Clinical Trial Summary

To assess the interaction between hormone replacement therapy and the prothrombotic mutations, Factor V Leiden and the recently described prothrombin mutation (20210A) on the incidence of venous thromboembolism (VTE) in a population-based case-control study conducted at Group Health Cooperative of Puget Sound (GHC).

Description:

BACKGROUND:

Epidemiologic studies have identified Factor V Leiden as the most common cause of heritable thrombophilia, a prothrombotic mutation associated with a 5 to 7-fold increase in the risk of venous thromboembolism (VTE). In pre-menopausal women, the use of oral contraceptives is associated with a 4-fold increase in VTE risk, and the joint effects of oral contraceptive use and Factor V Leiden carriership increase the VTE risk of by a factor of 35. Recently, the results of several observational studies and randomized clinical trials suggest that in post-menopausal women, the use of hormone replacement therapy is associated with a 3-fold increase in VTE risk. Whether post-menopausal women with prothrombotic mutations experience a similar 20-fold increase in risk when they take post-menopausal hormones remains unknown.

DESIGN NARRATIVE:

In this case-control study, post-menopausal women with a first episode of objectively confirmed venous thromboembolism, and population-based controls were identified and recruited from the GHC enrollment files. Controls were frequency matched to the cases on age and calendar-year. Data collection included a review of ambulatory medical record and a telephone interview. The GHC computerized pharmacy database was used to assess exposure to hormone replacement therapy. A venous blood specimen was obtained from consenting subjects, processed into aliquots of white cells, plasma, and red cells, and stored at 70 degrees C prior to laboratory analysis. DNA was extracted from white cells, and molecular genotyping assays were conducted to assess carriership of prothrombotic mutations.
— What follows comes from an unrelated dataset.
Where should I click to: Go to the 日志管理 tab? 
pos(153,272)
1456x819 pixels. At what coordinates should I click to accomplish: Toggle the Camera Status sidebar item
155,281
Recruitment information / eligibility

• Status: Completed
• Enrollment: 0
• Est. completion date: August 2003
• Accepts healthy volunteers: No
• Gender: Female
• Age group: 30 Years to 89 Years
• Eligibility: No eligibility criteria

Study Design

N/A

Related Conditions & MeSH terms

• Cardiovascular Diseases
• Postmenopause
• Thromboembolism
• Venous Thromboembolism

Locations

Country	Name	City	State
n/a

Sponsors (2)

Lead Sponsor	Collaborator
University of Washington	National Heart, Lung, and Blood Institute (NHLBI)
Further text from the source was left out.